Figure 5 is an enlarged view of B in Figure 4;

Explanation of reference symbols:

11. Stacking table; 111. Stacking station; 12. Stacking robot; 13. Moving slide rail; 14. Rack;

21. The first pole piece; 22. The second pole piece;

31. The first loading mechanism; 32. The second loading mechanism; 33. Magnetic levitation circular track; 34. Retrieving area; 341. Retrieving station; 35. Loading area; 36. Buffer zone;

41. The first CCD camera component;

51. Second CCD camera assembly;

61. Scrap station; 62. Patch station; 63. Scrap removal and patching robot; 64. Guide rail.

Detailed ways

It should be noted that, as long as there is no conflict, the embodiments and features of the embodiments of the present invention can be combined with each other.

In the description of the present invention, it should be noted that if terms indicating orientation or positional relationship such as "upper", "lower", "inner", "outer" appear, they are based on the orientation or position shown in the drawings. The relationship is only for the convenience of describing the present invention and simplifying the description, but does not indicate or imply that the device or element referred to must have a specific orientation, be constructed and operated in a specific orientation, and therefore cannot be understood as a limitation of the present invention. In addition, if terms such as “first” and “second” appear, they are used for descriptive purposes only and shall not be understood as indicating or implying relative importance.

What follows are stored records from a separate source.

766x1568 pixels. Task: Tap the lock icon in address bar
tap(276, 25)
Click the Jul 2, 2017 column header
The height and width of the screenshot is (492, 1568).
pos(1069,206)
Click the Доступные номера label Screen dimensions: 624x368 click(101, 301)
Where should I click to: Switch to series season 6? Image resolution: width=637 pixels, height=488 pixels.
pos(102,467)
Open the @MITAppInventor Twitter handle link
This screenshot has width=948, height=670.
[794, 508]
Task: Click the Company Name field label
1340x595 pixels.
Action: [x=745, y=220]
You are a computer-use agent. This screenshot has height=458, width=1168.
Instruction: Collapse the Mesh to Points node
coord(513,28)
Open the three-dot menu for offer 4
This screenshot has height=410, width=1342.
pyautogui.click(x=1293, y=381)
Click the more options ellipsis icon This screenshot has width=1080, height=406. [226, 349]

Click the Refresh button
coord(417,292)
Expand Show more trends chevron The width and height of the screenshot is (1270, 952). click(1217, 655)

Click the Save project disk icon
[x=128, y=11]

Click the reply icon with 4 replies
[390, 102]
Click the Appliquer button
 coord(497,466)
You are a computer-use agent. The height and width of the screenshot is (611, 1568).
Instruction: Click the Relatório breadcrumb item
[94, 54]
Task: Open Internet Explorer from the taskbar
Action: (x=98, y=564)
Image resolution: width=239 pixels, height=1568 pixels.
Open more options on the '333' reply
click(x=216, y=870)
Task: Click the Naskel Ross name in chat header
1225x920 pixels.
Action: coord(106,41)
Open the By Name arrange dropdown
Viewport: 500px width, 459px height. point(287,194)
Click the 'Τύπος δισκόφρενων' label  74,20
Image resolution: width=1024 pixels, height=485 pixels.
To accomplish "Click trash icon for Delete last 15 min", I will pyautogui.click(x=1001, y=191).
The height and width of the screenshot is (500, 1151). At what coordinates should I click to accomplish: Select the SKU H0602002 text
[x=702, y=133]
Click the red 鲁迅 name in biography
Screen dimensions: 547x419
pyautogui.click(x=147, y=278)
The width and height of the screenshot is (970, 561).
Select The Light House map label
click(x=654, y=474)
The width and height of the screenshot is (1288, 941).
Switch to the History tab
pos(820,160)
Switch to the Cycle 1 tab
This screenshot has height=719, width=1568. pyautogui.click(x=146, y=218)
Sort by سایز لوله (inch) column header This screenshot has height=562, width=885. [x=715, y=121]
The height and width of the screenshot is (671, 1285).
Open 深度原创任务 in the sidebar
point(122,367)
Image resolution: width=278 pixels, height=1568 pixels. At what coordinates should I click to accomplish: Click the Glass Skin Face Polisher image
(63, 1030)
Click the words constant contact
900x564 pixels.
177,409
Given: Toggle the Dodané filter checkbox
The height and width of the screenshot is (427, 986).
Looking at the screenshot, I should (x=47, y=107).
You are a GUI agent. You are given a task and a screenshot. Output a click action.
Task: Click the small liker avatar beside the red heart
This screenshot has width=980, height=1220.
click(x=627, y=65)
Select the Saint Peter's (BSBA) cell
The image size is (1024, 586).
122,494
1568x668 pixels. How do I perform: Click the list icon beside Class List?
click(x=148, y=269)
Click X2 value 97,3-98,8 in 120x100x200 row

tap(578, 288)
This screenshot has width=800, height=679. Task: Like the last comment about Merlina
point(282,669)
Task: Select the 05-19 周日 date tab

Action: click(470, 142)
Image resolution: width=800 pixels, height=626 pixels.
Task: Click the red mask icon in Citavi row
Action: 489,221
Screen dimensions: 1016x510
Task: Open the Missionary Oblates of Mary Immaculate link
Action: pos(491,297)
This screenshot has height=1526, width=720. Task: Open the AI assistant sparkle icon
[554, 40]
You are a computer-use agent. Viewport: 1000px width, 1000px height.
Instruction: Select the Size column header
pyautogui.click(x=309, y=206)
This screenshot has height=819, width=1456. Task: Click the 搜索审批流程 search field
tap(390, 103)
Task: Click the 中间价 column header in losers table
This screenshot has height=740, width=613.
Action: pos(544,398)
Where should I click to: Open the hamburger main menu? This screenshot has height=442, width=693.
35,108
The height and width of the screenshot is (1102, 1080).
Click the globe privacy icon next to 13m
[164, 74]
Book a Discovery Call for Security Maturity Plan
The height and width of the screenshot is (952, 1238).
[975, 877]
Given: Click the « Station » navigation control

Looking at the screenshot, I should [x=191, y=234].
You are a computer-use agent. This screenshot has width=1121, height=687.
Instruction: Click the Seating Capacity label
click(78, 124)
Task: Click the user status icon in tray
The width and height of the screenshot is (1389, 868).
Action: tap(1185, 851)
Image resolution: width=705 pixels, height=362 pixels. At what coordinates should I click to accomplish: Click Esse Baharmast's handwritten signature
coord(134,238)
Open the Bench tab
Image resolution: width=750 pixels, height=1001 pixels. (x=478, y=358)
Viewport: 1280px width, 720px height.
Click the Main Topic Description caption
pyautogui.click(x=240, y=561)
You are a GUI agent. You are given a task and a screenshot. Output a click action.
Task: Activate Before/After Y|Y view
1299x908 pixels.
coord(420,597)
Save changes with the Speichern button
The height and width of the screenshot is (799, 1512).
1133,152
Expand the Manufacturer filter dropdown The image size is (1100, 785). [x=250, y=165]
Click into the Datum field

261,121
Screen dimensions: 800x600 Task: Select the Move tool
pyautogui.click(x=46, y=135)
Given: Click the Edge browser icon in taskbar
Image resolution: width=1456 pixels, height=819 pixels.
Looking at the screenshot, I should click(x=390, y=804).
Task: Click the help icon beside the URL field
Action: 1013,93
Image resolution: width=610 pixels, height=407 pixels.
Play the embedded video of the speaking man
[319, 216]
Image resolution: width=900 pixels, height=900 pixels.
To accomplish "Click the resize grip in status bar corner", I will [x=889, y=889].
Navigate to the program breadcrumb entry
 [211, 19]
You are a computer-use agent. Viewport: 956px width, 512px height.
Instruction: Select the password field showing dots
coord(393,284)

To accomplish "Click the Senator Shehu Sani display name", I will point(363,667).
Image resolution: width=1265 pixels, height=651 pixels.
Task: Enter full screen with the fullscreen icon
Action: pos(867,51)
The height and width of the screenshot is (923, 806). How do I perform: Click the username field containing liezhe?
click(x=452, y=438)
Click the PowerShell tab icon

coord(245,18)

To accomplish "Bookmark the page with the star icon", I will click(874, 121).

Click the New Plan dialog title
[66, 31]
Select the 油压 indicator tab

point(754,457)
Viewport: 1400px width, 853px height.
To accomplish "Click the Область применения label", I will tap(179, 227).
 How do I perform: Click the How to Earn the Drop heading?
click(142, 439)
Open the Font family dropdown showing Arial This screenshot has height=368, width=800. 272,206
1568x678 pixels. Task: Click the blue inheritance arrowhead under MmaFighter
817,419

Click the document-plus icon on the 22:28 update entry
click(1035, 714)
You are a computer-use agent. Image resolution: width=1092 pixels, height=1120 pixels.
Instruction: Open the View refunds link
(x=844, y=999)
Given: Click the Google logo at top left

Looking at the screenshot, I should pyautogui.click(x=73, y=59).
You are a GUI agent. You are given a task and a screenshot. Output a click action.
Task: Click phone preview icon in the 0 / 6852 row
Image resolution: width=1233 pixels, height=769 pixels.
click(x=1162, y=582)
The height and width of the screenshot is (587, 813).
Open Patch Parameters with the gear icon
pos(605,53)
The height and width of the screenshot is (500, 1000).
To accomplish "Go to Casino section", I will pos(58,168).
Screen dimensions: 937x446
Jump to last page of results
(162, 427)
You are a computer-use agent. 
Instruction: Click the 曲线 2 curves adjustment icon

In addition, in the description of the present utility model, unless otherwise explicitly limited, the terms "installation", "connection", "connection" and "connector" should be understood in a broad sense. For example, it can be a fixed connection, a detachable connection, or an integral connection; it can be a mechanical connection, or it can be an electrical connection; it can be a direct connection, or it can be an indirect connection through an intermediate medium, or it can be internal to two components. Connected. For those of ordinary skill in the art, the specific meanings of the above terms in the present invention can be understood based on specific circumstances.

The utility model will be described in detail below with reference to the accompanying drawings and embodiments.

This embodiment relates to a lamination equipment. In terms of the overall structure, as shown in Figures 1 to 5, it includes a lamination mechanism, a first loading mechanism 31 that transports the first pole piece 21 to the lamination mechanism, and a first feeding mechanism 31 that transports the first pole piece 21 to the lamination mechanism. The stacking mechanism transports the second loading mechanism 32 of the second pole piece 22. The first loading mechanism 31 and the second loading mechanism 32 are respectively located on both sides of the stacking mechanism in the width direction, and in the width direction of the stacking mechanism. There are scrap removal and patching mechanisms on both sides.

Among them, the lamination mechanism includes a plurality of lamination stages 11 spaced apart along the length direction, and lamination robot components arranged corresponding to each lamination stage 11. Each lamination robot component can grasp the first pole piece 21 and the second pole piece 21. The pole pieces 22 are transported to the corresponding lamination stage 11 for alternate lamination.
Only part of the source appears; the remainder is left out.